(What you should do)
Print the items from the line containing "Viewport: 948px width, 1024px height." through the line containing "(x=137, y=230)", both lines included, exactly as they stand.

# start of Records to use

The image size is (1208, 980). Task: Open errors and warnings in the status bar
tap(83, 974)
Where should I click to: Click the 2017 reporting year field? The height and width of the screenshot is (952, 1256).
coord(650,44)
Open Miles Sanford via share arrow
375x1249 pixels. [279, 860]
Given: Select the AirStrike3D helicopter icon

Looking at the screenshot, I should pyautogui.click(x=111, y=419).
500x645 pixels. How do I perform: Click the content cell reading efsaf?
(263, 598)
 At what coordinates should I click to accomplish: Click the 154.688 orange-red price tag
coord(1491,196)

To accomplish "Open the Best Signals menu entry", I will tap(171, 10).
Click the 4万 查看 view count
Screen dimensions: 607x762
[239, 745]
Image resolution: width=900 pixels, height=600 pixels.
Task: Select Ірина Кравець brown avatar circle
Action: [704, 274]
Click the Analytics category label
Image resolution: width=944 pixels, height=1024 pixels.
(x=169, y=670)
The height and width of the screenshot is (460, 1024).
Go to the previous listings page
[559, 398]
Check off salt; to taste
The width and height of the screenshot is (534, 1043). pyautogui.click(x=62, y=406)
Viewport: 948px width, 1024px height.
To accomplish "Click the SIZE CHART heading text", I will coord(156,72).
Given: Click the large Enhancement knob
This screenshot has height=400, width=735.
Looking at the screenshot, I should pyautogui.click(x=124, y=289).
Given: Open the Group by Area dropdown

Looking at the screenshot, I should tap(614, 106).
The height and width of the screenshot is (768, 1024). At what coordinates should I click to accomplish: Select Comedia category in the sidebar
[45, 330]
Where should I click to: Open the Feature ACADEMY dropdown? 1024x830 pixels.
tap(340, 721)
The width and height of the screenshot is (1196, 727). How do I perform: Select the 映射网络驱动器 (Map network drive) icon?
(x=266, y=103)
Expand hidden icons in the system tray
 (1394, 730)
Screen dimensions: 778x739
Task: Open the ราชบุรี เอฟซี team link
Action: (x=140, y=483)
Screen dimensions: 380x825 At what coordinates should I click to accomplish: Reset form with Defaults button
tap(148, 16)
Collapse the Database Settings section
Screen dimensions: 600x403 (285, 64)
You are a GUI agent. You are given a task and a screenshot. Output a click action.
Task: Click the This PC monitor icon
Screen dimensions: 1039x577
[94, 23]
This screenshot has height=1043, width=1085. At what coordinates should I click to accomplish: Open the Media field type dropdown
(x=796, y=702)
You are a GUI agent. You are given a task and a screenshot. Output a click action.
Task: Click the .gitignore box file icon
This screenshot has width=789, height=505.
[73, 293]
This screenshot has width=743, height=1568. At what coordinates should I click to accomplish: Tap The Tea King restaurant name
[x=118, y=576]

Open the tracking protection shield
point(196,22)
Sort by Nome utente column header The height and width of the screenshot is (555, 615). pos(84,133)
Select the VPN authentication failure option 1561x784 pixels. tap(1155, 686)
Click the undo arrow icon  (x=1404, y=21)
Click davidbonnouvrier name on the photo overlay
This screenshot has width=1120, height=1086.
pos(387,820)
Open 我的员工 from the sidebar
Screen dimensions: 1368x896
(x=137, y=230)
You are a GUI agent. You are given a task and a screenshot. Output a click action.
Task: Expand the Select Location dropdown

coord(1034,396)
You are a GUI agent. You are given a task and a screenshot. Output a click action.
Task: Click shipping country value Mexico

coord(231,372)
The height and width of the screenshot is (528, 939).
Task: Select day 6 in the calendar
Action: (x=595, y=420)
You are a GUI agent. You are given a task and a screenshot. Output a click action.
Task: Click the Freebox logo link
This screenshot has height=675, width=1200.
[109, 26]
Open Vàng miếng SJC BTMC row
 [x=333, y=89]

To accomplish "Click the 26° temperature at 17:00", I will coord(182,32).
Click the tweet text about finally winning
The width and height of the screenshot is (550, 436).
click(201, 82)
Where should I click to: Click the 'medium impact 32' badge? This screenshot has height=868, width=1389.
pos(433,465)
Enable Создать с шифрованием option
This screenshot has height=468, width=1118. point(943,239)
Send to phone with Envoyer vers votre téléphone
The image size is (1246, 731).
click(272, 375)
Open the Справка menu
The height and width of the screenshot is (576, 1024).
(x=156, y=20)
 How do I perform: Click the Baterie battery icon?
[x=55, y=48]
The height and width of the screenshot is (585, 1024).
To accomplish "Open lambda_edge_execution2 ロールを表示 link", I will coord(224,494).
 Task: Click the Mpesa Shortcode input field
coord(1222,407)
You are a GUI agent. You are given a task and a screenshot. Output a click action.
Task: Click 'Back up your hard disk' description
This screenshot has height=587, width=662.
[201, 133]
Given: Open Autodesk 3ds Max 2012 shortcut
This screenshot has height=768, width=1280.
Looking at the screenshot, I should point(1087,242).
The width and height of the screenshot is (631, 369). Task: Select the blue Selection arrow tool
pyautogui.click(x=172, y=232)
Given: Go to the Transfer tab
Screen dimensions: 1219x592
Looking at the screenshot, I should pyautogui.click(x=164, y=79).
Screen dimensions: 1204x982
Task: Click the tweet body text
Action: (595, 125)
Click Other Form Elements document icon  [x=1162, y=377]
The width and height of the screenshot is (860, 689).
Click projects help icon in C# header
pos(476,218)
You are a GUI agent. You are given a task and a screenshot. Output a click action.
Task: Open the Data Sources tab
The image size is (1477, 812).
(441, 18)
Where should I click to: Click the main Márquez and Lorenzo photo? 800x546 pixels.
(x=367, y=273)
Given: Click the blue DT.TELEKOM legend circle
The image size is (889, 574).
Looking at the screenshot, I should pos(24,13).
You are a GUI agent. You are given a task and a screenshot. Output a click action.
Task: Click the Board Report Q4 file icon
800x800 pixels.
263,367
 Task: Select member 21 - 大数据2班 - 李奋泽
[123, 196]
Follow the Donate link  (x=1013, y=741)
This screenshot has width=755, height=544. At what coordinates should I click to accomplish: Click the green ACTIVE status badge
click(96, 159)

# end of Records to use

(Solution for this problem)
Viewport: 948px width, 1024px height.
To accomplish "Click the SIZE CHART heading text", I will coord(156,72).
Given: Click the large Enhancement knob
This screenshot has height=400, width=735.
Looking at the screenshot, I should pyautogui.click(x=124, y=289).
Given: Open the Group by Area dropdown

Looking at the screenshot, I should tap(614, 106).
The height and width of the screenshot is (768, 1024). At what coordinates should I click to accomplish: Select Comedia category in the sidebar
[45, 330]
Where should I click to: Open the Feature ACADEMY dropdown? 1024x830 pixels.
tap(340, 721)
The width and height of the screenshot is (1196, 727). How do I perform: Select the 映射网络驱动器 (Map network drive) icon?
(x=266, y=103)
Expand hidden icons in the system tray
 (1394, 730)
Screen dimensions: 778x739
Task: Open the ราชบุรี เอฟซี team link
Action: (x=140, y=483)
Screen dimensions: 380x825 At what coordinates should I click to accomplish: Reset form with Defaults button
tap(148, 16)
Collapse the Database Settings section
Screen dimensions: 600x403 (285, 64)
You are a GUI agent. You are given a task and a screenshot. Output a click action.
Task: Click the This PC monitor icon
Screen dimensions: 1039x577
[94, 23]
This screenshot has height=1043, width=1085. At what coordinates should I click to accomplish: Open the Media field type dropdown
(x=796, y=702)
You are a GUI agent. You are given a task and a screenshot. Output a click action.
Task: Click the .gitignore box file icon
This screenshot has width=789, height=505.
[73, 293]
This screenshot has width=743, height=1568. At what coordinates should I click to accomplish: Tap The Tea King restaurant name
[x=118, y=576]

Open the tracking protection shield
point(196,22)
Sort by Nome utente column header The height and width of the screenshot is (555, 615). pos(84,133)
Select the VPN authentication failure option 1561x784 pixels. tap(1155, 686)
Click the undo arrow icon  (x=1404, y=21)
Click davidbonnouvrier name on the photo overlay
This screenshot has width=1120, height=1086.
pos(387,820)
Open 我的员工 from the sidebar
Screen dimensions: 1368x896
(x=137, y=230)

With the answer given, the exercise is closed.